A breakdown of costs that make up the price of a new Toronto condo

Is a condo in Toronto really worth the million-dollar price tag?

 

Despite sales in Toronto’s new-home market dropping to record lows, prices are holding relatively firm — the benchmark price of a new condo was about $1.210 million in June, according to data from Altus Group for the Building Industry and Land Development Association (BILD) — and developers say rising building costs and government fees are to blame.

 

In July, a coalition of Ontario developers wrote an open letter to the Toronto, Ontario and federal governments, asking for tax breaks on all new builds and for development charges to be reduced to their 2009 rate, adjusted for inflation. The Coalition Against New-Home Taxes, which included 19 developers, said they would pass the savings to homebuyers, dollar for dollar, and would be open to accountability measures to ensure they are doing so.

 

But is that the only place developers could pinch to bring down the cost of a Toronto condo?

 

The Star spoke to developers and consulted studies to break down where the condo money goes. Overall, condo prices include land costs; “hard” construction costs such as labour and materials; “soft” construction costs such as architects’ and lawyers’ fees; government charges; and developer profits.


Developer profits

Developers aim to profit 15 per cent of the sale price of a new condo, but margins can range from 12 to 17 per cent, said Matt Young, president and CEO of Republic Developments. That means a builder would aim to profit $181,500 for a new unit that sells at Toronto’s average of $1.210 million.

 

“It largely depends on the size and timeline of the project,” said Young, who is part of the developer coalition, in an email to the Star. “Longer timeline projects need higher margins … to ensure it meets an appropriate return threshold for the partners who invested their equity for a longer period of time.”

 

It’s also possible that a project gets “hit with cost overruns” leading to a single-digit margin or even a loss, Young said.

 

Dave Wilkes, president of BILD, said projects traditionally need 8 to 10 per cent profitability in order to be viable with investors in the project.

 

Estimates for profits vary; a 2022 report by the Canada Mortgage and Housing Corp. (CMHC) that analyzed developments in Toronto, Vancouver and Montreal found developers typically plan to profit 10 to 15 per cent.

Land costs

Land prices differ depending on “market factors,” such as location, size and timing of the purchase, Wilkes said, noting that any condo near completion is on land that was purchased years ago.

 

Wilkes said prices vary too much to give an average, but Young said land can account for as much as 10 per cent of developers’ input costs in a more expensive area of the city, or as low as four per cent in a less expensive area.

 

On average, he estimated land costs in Toronto make up 7.5 per cent of builders’ expenses. That would be 6.375 per cent of the sale price if the developer makes a 15 per cent profit, or about $77,138 of the cost of a $1.210 million condo.

‘Hard’ construction costs

Developers must also account for hard costs, which include building materials, equipment and labour.
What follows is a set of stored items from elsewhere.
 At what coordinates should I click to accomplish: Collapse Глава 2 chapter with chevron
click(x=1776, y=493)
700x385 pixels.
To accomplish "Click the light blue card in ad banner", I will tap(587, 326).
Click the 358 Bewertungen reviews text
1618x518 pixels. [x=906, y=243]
These expenses typically make up 40 to 45 per cent of builders’ input costs, depending on the design, finishes and products used, Young said.

 

That would be about 34 to 38 per cent of the total sale price, if developers profit 15 per cent; between $411,400 and $459,800 for a $1.210-million condo.

 

For midrise buildings, hard costs are about $280 to $400 per square foot, and for highrise buildings, they can be from $365 to $500 per square foot, Wilkes said.

 

If the building has underground parking, costs would rise by $175 to $300 per square foot, he said, with midrises likely to be on the lower end and highrises likely to be on the higher end.
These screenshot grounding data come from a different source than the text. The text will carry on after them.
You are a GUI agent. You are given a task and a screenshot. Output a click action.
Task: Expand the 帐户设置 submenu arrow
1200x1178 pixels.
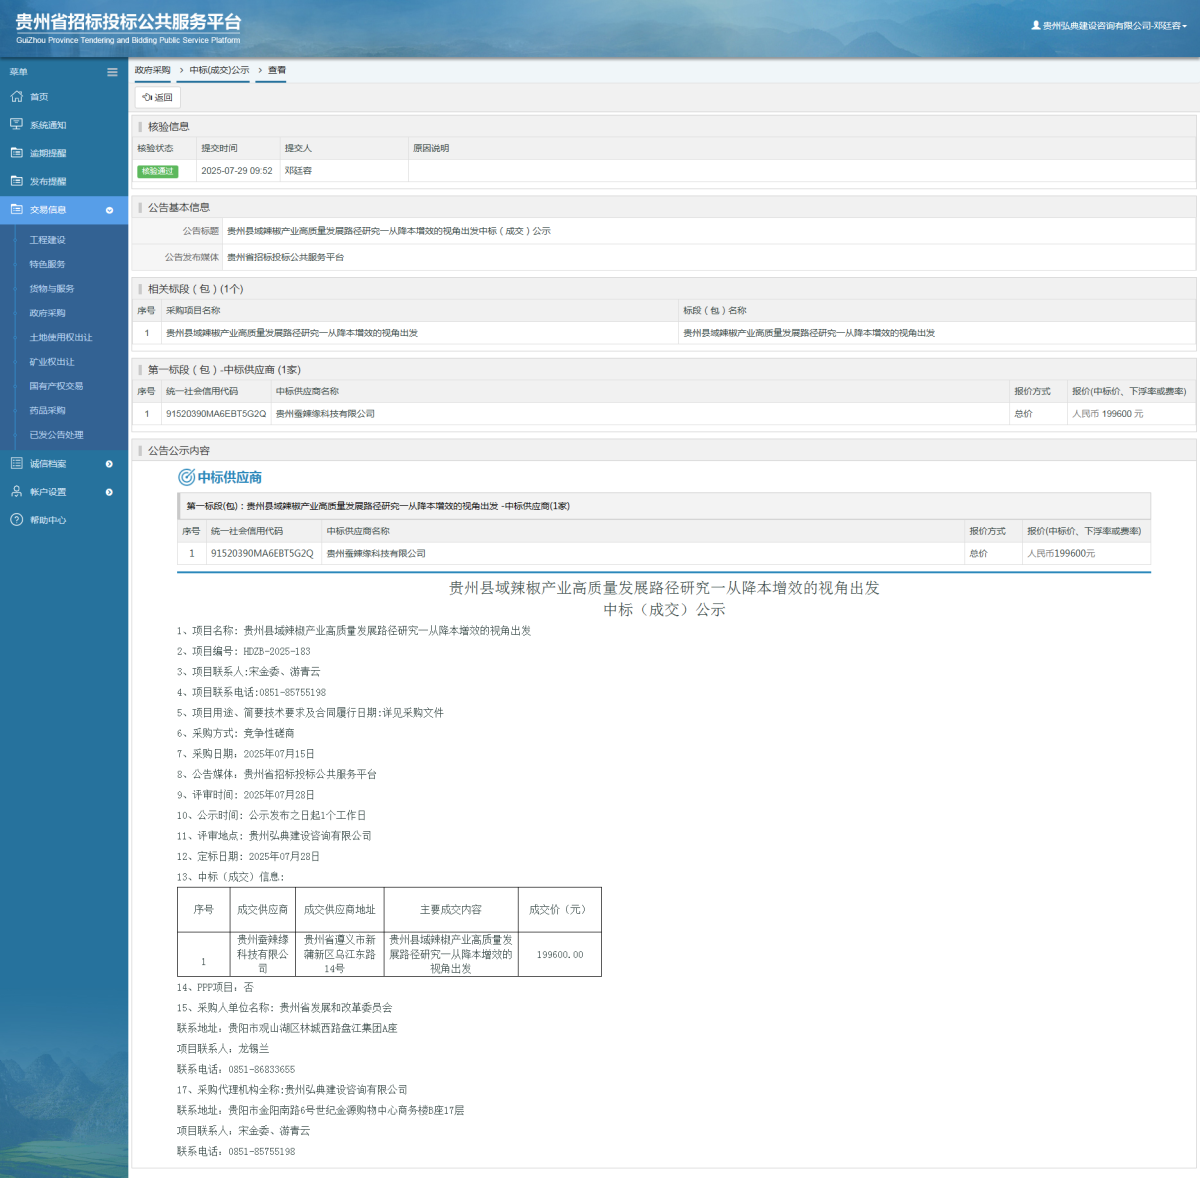coord(109,492)
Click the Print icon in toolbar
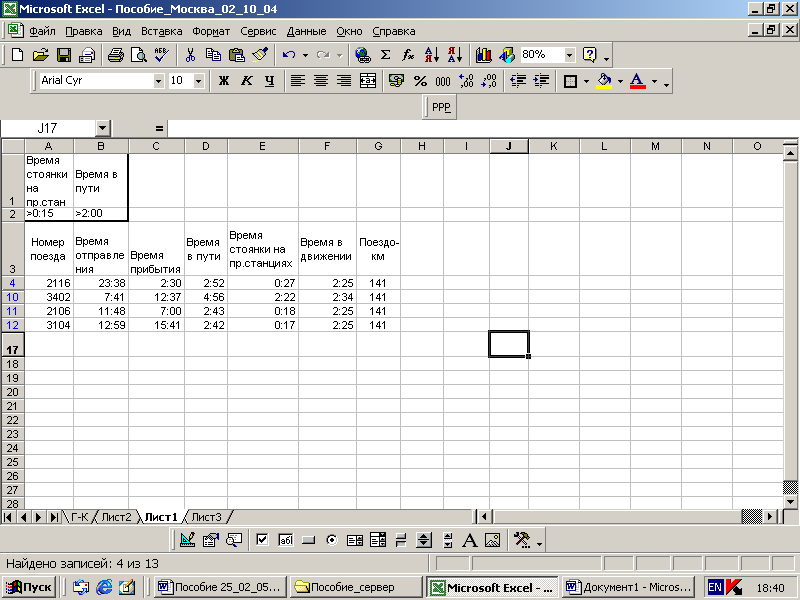 click(x=116, y=55)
‘Soft’ construction costs excluding government fees

Soft costs include fees paid to architects, engineers, lawyers and other professionals. They also cover marketing, project management, interest and contingency costs. According to Young, these payments make up about 22 per cent of input costs.

 

Out of the total sale price, that would be about 18.7 per cent, or $226,270 of $1.210 million.

 

Government charges

When building a condo, developers must pay government fees, which include development charges, density payments and permit fees, plus taxes. Altogether, they add up to 27 per cent of input costs, Young said, which would be 22.95 per cent of the total sale price if the developer profits 15 per cent. For a $1.210-million condo, that would be about $277,695.

 

The developer coalition said development charges, in particular, have increased dramatically in the last 15 years. They account for 9.7 per cent of input costs, Young said, which would be 8.2 per cent of the total sale price.

 

According to the city, development charges help pay for infrastructure needed for new developments, such as roads, transit, water and sewer infrastructure, community centres and fire and police facilities. They’re calculated based on the number and type of proposed units.

 

If builders didn’t have to pay permit fees, municipal fees, guarantee fees, development charges or density payments, input costs for highrise condos in Toronto could decrease by about 15 per cent, the 2022 CMHC report found. (The study analyzed a scenario for a highrise with 24 storeys, 200 units, and an average unit size of 650 square feet.)

 

Developers must also pay HST when a buyer intends to use the home as their primary residence (whereas investors pay their own taxes) but partial rebates exist.

 

“HST is typically built into the sale price of a new condo, and includes whatever HST rebate is available,” a spokesperson for BILD said. “The buyer would be incurring the cost of the full amount of the HST directly (minus the provincial rebate) — not as an additional fee at closing but at the beginning as part of the sale price and only receiving a rebate on the provincial portion of the HST.”

 

For the provincial portion, homebuyers can retain 75 per cent of the tax, up to $24,000. The federal rebate of 36 per cent is only available for homes costing less than $350,000, with smaller savings available for homes costing up to $450,000.

 

But those prices are “impossible to find in the GTA,” said Wilkes.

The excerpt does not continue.